The mental health toll of sustained exposure to crisis-driven media is not anecdotal. Research consistently links prolonged news consumption to elevated stress, worsening anxiety and diminished emotional resilience. For healthcare workers, students and the general public alike, the effect compounds over time, particularly when social media keeps the stream of distressing content moving without interruption and we need to calm ourselves.
The good news is that the research points in both directions. The same body of evidence that documents the harm also identifies behaviors that restore calm even when the headlines refuse to cooperate. None of them require a dramatic life overhaul. They require consistency in small things.
Mindful media consumption is the first step toward calm
Psychologists have begun using terms like headline stress disorder and doomscrolling to describe patterns that were once considered quirks of the information age but now carry documented clinical consequences. A study conducted during the COVID-19 pandemic and published in Psychological Trauma found a direct association between social media news consumption and increased symptoms of depression and post-traumatic stress. The link was clearest among younger adults and women, though it extended across populations.
The practical response does not require going offline entirely. Limiting push notifications, scheduling specific times to check news rather than checking continuously, and building tech-free periods into each day are all approaches that reduce exposure without requiring disconnection. The underlying principle is that news consumption should be a deliberate choice rather than a default state. What occupies attention shapes mood, and checking in with how a given media habit is affecting your sense of calm is a reasonable way to decide whether to continue it.
Ten minutes of mindfulness rebuilds calm from the inside
Breathwork and mindfulness-based practices are among the most studied interventions for anxiety and nervous system regulation, and the evidence supporting them does not require a lengthy daily commitment. A meta-analysis published in JAMA Internal Medicine found that even ten minutes of daily mindfulness practice produced meaningful reductions in symptoms of stress and depression.
The barrier most people identify is time, and that concern tends to be overstated. Ten minutes between tasks, before a meeting or at the end of a work session is accessible to most people even on difficult days. The consistency of the practice matters more than its duration. Guided breathing exercises, body scans and brief meditation sessions are all supported by the research, widely available without cost, and reliably effective at restoring a sense of calm that sustained news exposure tends to erode.
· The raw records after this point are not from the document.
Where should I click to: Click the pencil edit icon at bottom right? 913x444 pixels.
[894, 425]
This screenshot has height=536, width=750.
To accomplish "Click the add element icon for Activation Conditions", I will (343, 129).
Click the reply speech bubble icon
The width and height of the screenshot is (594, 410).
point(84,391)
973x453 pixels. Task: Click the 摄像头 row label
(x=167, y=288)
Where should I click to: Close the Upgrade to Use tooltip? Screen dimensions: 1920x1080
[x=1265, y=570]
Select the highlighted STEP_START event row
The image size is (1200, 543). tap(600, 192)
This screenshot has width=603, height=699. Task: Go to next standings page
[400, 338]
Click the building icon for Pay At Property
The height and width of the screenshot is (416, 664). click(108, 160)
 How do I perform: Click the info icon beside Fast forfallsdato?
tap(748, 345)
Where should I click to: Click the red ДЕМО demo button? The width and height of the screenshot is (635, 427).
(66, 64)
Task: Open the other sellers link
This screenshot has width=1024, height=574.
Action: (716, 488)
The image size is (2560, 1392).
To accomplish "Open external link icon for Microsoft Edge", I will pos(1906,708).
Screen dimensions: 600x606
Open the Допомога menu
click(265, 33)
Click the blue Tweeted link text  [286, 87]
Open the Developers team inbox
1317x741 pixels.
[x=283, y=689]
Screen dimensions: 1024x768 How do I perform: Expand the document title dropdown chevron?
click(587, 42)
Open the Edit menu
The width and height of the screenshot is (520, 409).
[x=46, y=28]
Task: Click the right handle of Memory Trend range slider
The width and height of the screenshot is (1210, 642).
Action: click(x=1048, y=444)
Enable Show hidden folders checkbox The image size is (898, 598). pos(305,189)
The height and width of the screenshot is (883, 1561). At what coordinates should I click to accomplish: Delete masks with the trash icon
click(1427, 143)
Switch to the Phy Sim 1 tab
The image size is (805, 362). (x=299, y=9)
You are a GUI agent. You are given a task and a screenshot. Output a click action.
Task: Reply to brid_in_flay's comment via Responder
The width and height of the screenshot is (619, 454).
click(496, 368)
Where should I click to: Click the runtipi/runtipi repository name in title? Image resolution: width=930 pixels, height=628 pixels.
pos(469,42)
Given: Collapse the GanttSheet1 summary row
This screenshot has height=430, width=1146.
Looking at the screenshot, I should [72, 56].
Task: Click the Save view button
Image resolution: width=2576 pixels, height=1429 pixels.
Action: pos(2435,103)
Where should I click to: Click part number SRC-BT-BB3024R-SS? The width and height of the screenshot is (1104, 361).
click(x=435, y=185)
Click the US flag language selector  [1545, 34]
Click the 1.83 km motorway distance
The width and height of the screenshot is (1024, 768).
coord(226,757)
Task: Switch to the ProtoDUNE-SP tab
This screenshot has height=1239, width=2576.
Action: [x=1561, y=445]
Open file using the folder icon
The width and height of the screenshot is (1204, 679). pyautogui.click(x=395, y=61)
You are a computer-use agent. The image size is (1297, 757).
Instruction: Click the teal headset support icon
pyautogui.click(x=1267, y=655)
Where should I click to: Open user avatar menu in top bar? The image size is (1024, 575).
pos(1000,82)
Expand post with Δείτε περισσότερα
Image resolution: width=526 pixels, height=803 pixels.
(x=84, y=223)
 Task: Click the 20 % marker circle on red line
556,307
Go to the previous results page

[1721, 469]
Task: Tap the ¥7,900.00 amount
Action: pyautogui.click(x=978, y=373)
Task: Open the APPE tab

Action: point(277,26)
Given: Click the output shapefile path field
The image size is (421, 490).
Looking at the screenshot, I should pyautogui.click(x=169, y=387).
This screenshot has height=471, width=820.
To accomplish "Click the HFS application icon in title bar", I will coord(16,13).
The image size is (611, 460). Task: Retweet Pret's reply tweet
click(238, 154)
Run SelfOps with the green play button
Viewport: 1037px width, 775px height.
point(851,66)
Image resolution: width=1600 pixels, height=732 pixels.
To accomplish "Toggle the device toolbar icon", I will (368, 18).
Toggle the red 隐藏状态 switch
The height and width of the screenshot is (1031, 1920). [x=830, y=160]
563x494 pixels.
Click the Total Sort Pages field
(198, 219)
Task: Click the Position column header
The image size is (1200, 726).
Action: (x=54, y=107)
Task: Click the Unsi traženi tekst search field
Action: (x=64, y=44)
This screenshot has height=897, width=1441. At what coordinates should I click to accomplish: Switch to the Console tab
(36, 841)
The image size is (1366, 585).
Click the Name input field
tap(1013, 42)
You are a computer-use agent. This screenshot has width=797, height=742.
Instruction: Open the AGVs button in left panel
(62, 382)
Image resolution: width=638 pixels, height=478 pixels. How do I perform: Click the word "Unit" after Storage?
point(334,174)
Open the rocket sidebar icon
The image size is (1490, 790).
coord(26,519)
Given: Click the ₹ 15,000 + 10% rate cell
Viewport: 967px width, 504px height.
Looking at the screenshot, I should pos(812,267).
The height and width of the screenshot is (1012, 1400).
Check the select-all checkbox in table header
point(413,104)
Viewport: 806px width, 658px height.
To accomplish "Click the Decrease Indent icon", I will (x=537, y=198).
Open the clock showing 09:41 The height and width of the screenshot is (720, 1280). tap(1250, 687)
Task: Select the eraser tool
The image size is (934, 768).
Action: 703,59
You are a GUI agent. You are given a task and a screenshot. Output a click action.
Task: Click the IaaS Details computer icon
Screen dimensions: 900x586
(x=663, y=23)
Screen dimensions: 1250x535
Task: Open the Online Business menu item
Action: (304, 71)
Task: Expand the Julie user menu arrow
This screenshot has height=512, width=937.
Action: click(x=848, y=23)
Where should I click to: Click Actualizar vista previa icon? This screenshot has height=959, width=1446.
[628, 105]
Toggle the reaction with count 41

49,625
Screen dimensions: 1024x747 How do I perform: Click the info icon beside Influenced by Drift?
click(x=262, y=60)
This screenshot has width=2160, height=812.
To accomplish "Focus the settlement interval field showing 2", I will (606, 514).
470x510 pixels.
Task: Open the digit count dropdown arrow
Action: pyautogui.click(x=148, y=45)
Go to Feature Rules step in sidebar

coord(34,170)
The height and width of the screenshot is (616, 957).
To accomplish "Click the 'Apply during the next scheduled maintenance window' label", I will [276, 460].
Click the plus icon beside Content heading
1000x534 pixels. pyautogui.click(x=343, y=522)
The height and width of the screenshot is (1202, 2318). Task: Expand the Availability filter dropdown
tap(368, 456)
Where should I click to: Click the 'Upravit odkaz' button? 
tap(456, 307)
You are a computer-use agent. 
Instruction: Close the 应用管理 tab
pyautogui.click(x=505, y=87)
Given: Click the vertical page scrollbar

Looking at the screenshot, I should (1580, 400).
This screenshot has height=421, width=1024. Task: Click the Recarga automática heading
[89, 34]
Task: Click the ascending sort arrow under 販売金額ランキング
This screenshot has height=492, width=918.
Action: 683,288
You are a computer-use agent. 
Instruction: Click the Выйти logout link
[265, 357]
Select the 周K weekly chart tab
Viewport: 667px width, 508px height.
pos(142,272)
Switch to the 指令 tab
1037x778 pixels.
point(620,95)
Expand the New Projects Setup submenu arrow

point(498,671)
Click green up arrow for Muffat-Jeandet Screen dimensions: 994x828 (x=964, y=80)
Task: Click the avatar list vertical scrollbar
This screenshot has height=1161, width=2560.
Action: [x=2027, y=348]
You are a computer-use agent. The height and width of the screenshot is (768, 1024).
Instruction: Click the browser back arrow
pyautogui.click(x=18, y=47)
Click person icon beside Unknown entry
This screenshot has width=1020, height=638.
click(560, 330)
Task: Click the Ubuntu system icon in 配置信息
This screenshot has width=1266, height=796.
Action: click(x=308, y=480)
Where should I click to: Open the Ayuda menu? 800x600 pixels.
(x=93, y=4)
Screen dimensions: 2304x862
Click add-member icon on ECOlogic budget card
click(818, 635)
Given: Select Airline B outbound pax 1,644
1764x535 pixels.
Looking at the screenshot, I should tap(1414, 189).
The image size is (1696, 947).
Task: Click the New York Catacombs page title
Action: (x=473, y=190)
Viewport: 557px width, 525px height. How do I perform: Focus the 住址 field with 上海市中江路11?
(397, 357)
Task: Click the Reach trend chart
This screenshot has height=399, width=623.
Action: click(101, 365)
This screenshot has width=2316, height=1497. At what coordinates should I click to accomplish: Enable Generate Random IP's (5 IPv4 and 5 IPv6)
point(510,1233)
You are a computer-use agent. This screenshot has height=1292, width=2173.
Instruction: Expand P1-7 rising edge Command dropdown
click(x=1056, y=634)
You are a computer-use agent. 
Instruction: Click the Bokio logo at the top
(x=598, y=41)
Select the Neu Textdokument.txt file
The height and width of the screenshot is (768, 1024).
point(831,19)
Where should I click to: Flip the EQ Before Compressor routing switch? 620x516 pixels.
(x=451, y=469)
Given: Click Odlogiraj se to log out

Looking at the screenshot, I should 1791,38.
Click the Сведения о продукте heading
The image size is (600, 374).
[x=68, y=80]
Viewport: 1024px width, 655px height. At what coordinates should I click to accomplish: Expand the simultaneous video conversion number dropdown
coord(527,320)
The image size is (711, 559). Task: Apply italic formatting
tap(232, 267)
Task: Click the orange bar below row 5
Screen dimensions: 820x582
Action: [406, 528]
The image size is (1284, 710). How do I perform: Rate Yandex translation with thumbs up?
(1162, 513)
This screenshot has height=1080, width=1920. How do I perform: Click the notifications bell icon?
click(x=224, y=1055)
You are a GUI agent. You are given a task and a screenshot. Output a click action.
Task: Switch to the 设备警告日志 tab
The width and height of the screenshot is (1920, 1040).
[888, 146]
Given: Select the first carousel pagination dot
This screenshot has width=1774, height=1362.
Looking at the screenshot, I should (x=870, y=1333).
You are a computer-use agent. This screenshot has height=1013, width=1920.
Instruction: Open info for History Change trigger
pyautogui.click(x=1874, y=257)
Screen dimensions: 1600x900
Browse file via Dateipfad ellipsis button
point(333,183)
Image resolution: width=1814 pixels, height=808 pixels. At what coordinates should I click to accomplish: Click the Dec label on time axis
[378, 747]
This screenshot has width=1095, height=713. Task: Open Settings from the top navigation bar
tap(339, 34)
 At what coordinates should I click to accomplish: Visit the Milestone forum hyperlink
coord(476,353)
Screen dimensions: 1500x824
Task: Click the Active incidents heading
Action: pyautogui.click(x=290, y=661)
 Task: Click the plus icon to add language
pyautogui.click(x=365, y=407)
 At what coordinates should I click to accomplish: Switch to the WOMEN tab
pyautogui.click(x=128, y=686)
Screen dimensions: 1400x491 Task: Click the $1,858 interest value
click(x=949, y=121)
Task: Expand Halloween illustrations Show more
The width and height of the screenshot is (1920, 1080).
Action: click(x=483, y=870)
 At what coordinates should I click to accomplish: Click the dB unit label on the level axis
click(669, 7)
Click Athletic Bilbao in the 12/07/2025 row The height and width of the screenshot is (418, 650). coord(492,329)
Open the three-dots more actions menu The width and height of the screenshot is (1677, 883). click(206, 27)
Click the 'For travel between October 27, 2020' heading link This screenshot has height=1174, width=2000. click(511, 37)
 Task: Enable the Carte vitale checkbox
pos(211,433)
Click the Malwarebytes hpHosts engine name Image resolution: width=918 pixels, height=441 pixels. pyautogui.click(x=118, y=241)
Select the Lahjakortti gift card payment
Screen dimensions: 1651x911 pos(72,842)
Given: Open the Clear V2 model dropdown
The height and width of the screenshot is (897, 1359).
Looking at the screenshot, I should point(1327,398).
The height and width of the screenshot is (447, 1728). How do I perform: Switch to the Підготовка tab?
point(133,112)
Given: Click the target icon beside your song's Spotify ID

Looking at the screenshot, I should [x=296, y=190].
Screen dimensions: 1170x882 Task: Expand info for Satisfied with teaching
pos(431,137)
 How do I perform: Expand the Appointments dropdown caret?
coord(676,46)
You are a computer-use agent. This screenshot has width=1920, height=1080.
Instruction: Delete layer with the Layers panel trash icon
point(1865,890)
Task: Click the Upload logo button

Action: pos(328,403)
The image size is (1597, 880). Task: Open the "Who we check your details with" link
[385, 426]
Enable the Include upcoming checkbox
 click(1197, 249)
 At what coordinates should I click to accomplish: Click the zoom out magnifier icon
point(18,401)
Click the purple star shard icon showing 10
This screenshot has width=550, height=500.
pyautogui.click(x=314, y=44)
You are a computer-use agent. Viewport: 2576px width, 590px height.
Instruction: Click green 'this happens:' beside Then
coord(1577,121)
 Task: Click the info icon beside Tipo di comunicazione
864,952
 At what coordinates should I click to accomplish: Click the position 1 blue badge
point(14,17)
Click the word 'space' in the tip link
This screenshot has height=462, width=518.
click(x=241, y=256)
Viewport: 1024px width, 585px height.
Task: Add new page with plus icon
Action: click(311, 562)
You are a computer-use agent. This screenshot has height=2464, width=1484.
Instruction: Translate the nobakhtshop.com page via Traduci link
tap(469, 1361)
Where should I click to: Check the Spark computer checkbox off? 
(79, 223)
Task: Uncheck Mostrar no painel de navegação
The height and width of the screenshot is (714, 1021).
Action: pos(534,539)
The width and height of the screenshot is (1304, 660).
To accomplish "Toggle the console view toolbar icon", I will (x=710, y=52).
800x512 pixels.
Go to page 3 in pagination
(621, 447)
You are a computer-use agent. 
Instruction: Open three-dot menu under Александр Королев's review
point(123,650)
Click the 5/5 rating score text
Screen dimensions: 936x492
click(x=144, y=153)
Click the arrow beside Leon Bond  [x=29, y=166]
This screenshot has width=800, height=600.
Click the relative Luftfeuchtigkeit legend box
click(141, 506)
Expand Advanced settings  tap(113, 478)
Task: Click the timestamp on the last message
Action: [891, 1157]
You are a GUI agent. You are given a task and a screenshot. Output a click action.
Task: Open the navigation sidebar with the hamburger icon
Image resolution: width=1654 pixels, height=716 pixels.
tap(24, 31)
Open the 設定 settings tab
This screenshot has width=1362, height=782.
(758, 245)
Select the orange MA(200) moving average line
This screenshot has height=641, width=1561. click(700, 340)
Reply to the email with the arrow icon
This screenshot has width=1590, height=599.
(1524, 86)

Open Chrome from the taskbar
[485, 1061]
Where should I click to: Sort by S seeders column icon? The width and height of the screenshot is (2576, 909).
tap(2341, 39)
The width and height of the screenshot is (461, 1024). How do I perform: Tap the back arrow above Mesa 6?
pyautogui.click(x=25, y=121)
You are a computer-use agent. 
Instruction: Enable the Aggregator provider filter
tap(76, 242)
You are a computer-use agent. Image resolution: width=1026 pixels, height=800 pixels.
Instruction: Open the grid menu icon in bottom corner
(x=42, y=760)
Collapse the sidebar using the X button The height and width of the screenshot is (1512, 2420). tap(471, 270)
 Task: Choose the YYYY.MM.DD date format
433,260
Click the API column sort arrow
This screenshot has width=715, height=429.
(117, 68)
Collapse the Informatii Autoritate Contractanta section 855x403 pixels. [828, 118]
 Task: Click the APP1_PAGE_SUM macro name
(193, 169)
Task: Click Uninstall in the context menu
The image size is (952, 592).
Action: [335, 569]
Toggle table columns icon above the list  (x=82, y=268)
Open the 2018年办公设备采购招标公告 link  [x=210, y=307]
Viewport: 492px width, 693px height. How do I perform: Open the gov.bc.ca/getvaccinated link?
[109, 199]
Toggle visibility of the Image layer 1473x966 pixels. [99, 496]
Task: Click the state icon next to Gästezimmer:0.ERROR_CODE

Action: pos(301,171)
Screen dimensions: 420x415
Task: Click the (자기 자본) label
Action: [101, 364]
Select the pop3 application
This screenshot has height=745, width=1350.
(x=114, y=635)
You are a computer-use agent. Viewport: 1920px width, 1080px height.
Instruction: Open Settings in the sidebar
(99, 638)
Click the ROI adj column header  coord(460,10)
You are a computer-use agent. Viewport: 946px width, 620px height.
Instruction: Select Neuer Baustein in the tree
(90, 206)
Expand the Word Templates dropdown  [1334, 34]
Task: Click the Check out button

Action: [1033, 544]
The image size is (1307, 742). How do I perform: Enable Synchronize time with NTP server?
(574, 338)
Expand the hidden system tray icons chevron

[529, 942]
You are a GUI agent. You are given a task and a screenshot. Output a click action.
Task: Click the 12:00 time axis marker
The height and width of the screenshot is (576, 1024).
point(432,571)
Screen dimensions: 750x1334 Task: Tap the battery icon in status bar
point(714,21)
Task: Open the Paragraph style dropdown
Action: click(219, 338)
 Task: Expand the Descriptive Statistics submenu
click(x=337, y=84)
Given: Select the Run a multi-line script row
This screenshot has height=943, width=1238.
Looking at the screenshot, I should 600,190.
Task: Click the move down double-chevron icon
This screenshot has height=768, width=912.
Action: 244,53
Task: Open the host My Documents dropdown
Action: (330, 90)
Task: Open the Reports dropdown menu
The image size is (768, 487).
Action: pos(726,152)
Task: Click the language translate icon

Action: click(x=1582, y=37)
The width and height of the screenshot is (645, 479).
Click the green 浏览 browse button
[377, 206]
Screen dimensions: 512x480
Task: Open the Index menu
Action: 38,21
Routine offers calm when circumstances do not
Global uncertainty has a particular way of generating helplessness, the feeling that external forces are too large and too fast-moving to respond to in any meaningful way. Routine does not resolve that problem, but it addresses the feeling directly by restoring a sense of control over the immediate and manageable.
Research has found that daily routines correlate strongly with better emotional regulation and resilience during periods of collective stress. Sleep hygiene, consistent movement and deliberate moments of rest and social connection all contribute to a more stable baseline. The goal is not productivity or optimization but calm that holds even when the world outside is not cooperating. Eating a meal with someone instead of alone in front of a screen, going to sleep at a consistent time, moving the body in whatever way is accessible on a given day. These are not remedies for what is happening in the world. They are ways of maintaining the capacity to engage with it without losing ground.
What connects all three
Mindful media consumption, a brief daily mindfulness practice and a stabilizing routine share a common structure. Each one involves a deliberate choice about where attention goes and for how long. None of them eliminate uncertainty or resolve the external conditions generating stress. What they do is create enough calm to face those conditions clearly, and to keep facing them without burning out.
The evidence supports starting small. One changed habit, practiced consistently, tends to build toward the next.